Sanders has operated as an exceptionally liberal politician for his entire career, and from an atypical state. But he has had the great good luck — or foresight — to launch a presidential campaign that could capitalize on the rapid move by Democrats toward the left. In many ways, his success has been driven by opposition to positions taken by the Clintons and President Obama as well.
Sanders seemed to serve notice in recent days that he intends a full battle against the Democratic establishment, regardless of whether he strikes enough lightning to become the party nominee.
His anti-party thrust began Tuesday in Carson, when he angrily denounced national Democrats and demanded that they open the party structure to his supporters, who he suggested are far more equipped to seek the right path than conventional Democrats. Over the weekend he repeated that demand in less dramatic fashion.
But the presence of that line of argument was less notable than the absence of something else: his routine denunciations of Hillary Clinton.
At a rally Saturday night in National City and on Sunday in Vista, he gave her a pass on most of the criticism he's regularly leveled about her $225,000 speeches to Wall Street, omitting a lengthy bout of mocking about how, for that price, the private speeches must have been "Shakespearean."
In Vista, he made a one-paragraph reference to her choice to allow super PACs to raise money for her benefit, and that she'd received donations from Wall Street employees. But that too was less biting than what Sanders has said in the past.
And there were other omissions, at those events and in a Sunday night appearance in Irvine. When he raised the issue of the minimum wage, he did not mention Clinton's opposition to the $15-an-hour national rate that he supports.
Similarly, when he mentioned the Iraq war, he did not cite Clinton's vote for it, as he has throughout the campaign. And when he stated his objections to trade agreements, he did not mention Clinton's past support for some deals. His discussion of new criminal justice measures left aside his earlier mentions of the 1994 crime bill supported by both Clintons.
Taken together, the omissions covered territory that formed the bulk of Sanders' rhetoric in states like Michigan, Ohio, New York and Pennsylvania, among others, that voted earlier in the nomination season.
Bill Clinton, for his part, seemed to go out of his way to lessen criticism of Sanders.
His main target was Trump, whom he repeatedly described as wanting to take America back to an era that may have been good for Trump but not for women or minorities.
He didn't elaborately fillet Sanders' policy priorities as he had earlier in the campaign.

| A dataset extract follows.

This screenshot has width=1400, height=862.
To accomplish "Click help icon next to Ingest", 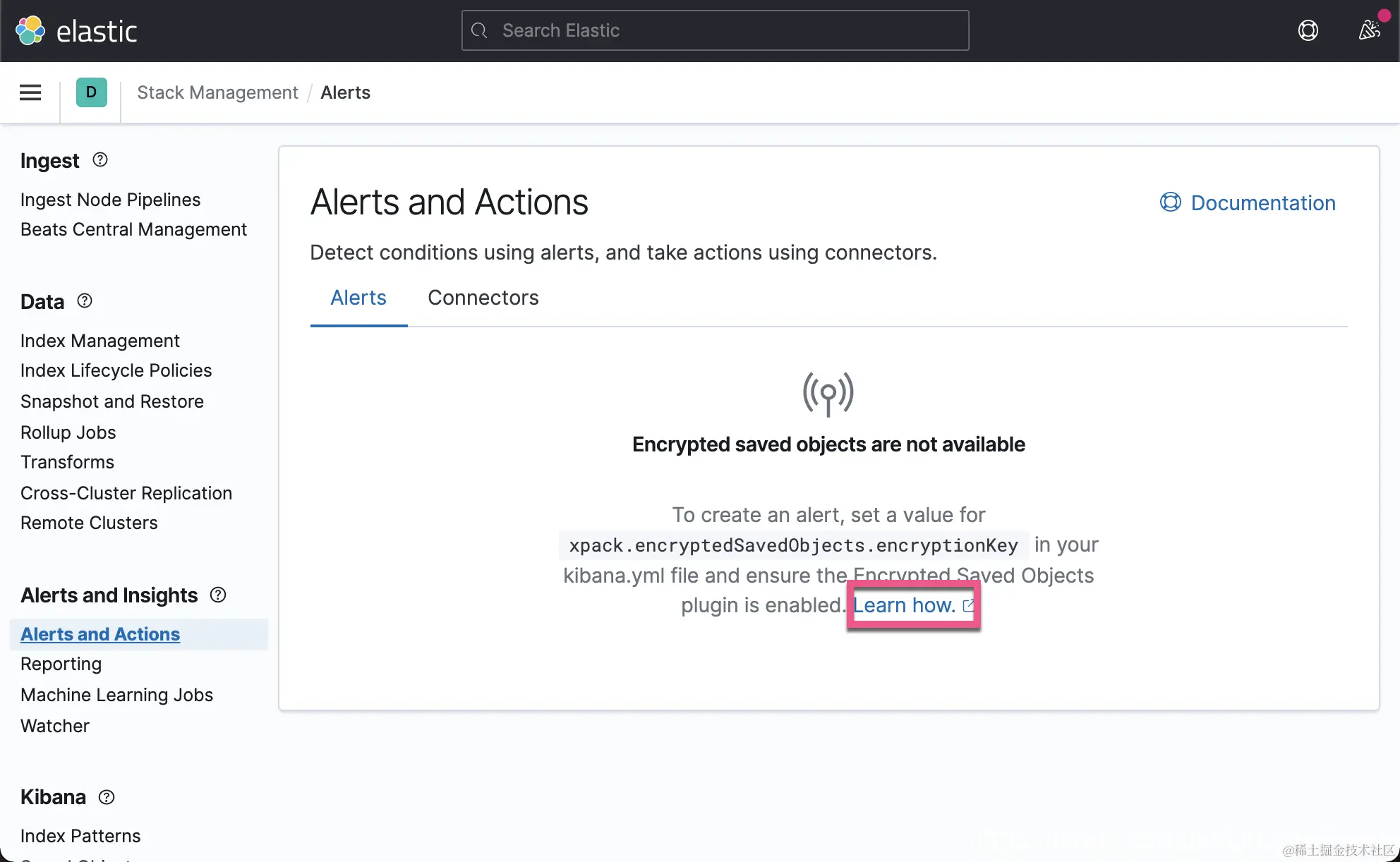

And he took the time to genuflect to the economically needy across the nation who have been one of Sanders' bases of support.
"There is a legitimacy to the anger of the abandoned middle-aged white working force," he said. "A lot of these people are dying of a broken heart because we left them behind on the economic battlefield."
His wife, he said, has made it clear "we are not going to leave anybody behind; we are going back for them."
Clinton did not overtly apologize for or defend his two administrations and the positions that have drawn the ire of Sanders and his followers.
But on Saturday morning in Chula Vista, before hundreds of delighted fans, he was also not above reminding voters that his tenure had its successes.
"This election is being fueled by the anger of people who feel left out," he said, aping one of Sanders' key thrusts.
And, with a bit of dramatic timing, then he added that one of those groups of people were "working-class Americans who haven't gotten a pay raise — well, many of them since the day I left office."
Both Clinton and Sanders are difficult to predict; each has the capacity to neatly follow a more muted path and then, without warning, take off for more treacherous ground.
But the suggestion over the weekend in California was that something of an agreement might have been reached between the two, either by plan or instinct: We'll agree that Donald Trump should not be president. And as for the other stuff, we'll just not talk about it as much anymore.